Together, these closures eliminate almost 20% of the state's refining capacity. With each shutdown, the system loses another buffer against disruption.

Which explains why a pipeline far from California's border has suddenly become urgent.

Your Rundown for Monday, January 19, 2026...

A Pipeline Could Change the Equation

Phillips 66 and Kinder Morgan are pushing forward with the Western Gateway Pipeline — a 1,300-mile system that would channel refined products from the Midwest and Texas toward Arizona, Las Vegas and Southern California.

The project combines new construction with reversals of existing pipelines, creating what California has never possessed: a direct overland link to lower-cost U.S. refineries.

In October 2025, the companies launched an initial “open season” to gauge shipper interest, closing it in December 2025. The response was substantial enough that a second round will launch in January 2026 to allocate remaining capacity.

“That's a strong indicator that people would be willing to commit to put volume on that pipeline," says David Hackett, president of Stillwater Associates, a transportation-energy consulting firm in Irvine. “They won't build this thing on spec. They'll need commitments from shippers to do this.”

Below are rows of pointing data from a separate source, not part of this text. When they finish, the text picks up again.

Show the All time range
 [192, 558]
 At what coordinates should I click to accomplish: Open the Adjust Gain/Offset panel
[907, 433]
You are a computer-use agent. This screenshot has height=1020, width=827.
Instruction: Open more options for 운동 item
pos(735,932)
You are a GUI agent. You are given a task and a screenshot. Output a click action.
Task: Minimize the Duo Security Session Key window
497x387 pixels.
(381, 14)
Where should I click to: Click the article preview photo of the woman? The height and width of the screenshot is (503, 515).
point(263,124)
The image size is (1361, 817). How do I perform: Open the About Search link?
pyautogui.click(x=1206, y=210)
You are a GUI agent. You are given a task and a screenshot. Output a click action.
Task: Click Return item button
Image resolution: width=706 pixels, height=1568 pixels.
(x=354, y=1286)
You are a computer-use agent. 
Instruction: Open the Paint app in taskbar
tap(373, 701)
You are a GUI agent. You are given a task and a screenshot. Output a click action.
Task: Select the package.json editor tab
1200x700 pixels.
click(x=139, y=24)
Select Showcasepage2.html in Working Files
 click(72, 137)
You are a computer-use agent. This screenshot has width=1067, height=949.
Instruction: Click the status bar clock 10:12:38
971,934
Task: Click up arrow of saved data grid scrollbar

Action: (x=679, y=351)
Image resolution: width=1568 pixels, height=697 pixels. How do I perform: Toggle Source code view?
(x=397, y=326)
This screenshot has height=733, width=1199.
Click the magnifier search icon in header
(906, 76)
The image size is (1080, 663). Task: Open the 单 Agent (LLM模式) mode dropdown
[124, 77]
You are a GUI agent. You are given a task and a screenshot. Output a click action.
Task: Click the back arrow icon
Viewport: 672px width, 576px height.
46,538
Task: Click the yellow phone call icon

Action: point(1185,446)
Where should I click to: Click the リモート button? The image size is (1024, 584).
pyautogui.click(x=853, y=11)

If constructed, Western Gateway would draw fuel from hubs in Borger and El Paso, Texas, into Arizona. From there, products would flow west toward California by reversing sections of Kinder Morgan's SFPP pipeline and Phillips 66's Gold Pipeline.

Source: Phillips 66, San Diego Union-Tribune

Worth noting: The plan requires no new pipeline construction inside California. Kinder Morgan has emphasized this distinction.

“With no new builds in California and using pipelines currently in place, it's an all-around win-win — good for the state and consumers,” says spokesperson Melissa D. Ruiz.

The appeal is straightforward: stability. A pipeline keeps more fuel in the region, reduces dependence on transpacific imports and gives California leverage it currently lacks.

“I'd much rather have our gas come from Texas or Missouri than from Asia, at least from a geopolitical strategic standpoint,” Hackett notes, pointing to escalating tensions in the South China Sea.

That observation captures what's actually at stake here. California's energy conversation is usually framed as climate policy versus oil industry interests.

The pipeline question is different. It's about resilience. After years of refinery shutdowns, mounting imports and vanishing margins for error, the market is hunting for pressure relief.

Western Gateway still faces years of permitting, regulatory gauntlets and legal challenges. Nothing is certain.

But the interest it has already drawn delivers an unmistakable message: California's fuel isolation is becoming untenable, and for the first time in years, there's a serious proposal to change that.

The market is closed today in observance of Martin Luther King Jr. Day — so no market notes. We’ll catch up with you Wednesday!